**Description of the task:** The lines to return are those below that contain the word "computer".

Stored data

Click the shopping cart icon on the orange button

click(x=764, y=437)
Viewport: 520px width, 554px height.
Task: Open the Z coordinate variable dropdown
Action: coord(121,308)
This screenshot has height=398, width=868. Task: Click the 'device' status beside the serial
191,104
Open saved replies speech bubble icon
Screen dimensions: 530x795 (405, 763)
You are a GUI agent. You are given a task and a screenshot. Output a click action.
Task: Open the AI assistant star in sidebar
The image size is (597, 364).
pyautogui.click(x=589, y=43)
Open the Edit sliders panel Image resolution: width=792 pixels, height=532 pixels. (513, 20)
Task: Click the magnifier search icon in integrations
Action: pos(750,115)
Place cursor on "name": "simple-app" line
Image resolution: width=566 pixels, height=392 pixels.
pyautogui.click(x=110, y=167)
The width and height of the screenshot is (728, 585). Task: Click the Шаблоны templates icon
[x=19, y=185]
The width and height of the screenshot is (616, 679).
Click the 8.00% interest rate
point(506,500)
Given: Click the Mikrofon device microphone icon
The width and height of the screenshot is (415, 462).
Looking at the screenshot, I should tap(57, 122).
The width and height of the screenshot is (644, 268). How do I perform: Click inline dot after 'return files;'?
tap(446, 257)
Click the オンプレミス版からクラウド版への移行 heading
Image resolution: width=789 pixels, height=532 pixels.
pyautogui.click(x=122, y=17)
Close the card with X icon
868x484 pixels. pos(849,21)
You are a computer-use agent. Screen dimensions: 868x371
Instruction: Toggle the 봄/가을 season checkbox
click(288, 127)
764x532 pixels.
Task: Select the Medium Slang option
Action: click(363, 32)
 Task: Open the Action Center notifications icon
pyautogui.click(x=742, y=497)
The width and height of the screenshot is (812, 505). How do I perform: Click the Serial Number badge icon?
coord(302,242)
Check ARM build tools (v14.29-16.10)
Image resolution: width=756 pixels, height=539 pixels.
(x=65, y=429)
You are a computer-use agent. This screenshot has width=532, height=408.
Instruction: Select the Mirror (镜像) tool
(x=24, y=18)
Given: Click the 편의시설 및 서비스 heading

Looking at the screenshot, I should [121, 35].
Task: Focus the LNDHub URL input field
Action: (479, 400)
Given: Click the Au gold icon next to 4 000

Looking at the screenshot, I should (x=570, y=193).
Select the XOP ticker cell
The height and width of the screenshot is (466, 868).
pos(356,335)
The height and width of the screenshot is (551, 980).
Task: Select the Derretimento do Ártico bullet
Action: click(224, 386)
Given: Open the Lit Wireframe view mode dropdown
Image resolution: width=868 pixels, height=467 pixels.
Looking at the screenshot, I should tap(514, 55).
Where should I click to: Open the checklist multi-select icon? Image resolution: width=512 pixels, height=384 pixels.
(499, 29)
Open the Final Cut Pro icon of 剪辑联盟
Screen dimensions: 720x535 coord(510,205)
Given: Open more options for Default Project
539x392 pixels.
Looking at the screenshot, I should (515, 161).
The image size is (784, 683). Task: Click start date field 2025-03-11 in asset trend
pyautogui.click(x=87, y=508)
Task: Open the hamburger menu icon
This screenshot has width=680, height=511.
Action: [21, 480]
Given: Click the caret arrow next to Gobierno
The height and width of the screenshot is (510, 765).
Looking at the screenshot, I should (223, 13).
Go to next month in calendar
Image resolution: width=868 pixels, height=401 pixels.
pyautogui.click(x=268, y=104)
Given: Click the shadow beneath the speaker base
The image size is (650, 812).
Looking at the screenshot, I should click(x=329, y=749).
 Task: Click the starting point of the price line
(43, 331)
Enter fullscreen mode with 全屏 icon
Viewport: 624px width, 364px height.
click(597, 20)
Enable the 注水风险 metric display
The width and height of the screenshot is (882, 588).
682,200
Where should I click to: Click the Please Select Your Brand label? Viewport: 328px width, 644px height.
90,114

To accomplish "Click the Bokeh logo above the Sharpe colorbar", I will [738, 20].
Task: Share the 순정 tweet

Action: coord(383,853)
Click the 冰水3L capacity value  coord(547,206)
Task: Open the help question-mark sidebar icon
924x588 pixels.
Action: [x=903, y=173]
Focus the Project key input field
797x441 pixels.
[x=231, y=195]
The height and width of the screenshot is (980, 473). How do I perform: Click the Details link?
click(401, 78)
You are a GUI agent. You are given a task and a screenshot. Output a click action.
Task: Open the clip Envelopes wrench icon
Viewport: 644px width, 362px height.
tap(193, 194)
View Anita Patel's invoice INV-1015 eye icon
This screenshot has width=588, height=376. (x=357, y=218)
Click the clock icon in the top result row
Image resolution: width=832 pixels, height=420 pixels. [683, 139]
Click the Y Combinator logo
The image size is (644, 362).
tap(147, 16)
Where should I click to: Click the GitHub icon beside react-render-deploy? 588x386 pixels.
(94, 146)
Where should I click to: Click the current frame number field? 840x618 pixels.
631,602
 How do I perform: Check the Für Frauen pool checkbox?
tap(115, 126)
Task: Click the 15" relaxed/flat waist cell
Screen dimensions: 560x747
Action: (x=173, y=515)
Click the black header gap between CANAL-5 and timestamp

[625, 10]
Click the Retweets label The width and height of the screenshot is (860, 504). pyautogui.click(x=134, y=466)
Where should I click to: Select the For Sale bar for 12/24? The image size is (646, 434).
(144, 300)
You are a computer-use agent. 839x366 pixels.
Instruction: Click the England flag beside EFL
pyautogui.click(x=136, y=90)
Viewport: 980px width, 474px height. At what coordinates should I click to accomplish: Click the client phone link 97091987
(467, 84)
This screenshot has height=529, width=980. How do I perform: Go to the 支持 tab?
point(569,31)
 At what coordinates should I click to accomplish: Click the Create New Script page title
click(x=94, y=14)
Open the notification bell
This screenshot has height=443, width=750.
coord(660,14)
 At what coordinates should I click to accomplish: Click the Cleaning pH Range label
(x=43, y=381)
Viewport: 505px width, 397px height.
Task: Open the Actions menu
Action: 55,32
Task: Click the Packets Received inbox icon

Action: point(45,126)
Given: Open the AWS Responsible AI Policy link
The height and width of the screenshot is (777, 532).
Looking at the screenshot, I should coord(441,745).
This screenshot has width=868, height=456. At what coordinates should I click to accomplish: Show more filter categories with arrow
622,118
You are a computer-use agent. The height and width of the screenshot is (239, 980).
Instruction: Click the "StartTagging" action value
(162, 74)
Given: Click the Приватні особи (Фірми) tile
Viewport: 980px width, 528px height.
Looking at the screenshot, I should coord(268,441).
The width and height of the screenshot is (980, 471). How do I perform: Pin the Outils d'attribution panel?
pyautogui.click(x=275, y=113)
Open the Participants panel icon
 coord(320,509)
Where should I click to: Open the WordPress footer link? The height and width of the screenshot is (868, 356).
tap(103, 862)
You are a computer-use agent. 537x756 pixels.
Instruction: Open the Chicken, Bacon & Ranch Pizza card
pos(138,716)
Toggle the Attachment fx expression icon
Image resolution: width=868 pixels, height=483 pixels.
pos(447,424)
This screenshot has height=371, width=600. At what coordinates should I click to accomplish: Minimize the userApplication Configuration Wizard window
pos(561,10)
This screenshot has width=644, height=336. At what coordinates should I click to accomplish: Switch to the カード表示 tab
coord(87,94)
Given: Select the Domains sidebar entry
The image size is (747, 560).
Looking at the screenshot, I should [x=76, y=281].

**Task solution:**
You are a computer-use agent. Screen dimensions: 868x371
You are a computer-use agent. This screenshot has width=532, height=408.
You are a computer-use agent. 839x366 pixels.
You are a computer-use agent. The height and width of the screenshot is (239, 980).
You are a computer-use agent. 537x756 pixels.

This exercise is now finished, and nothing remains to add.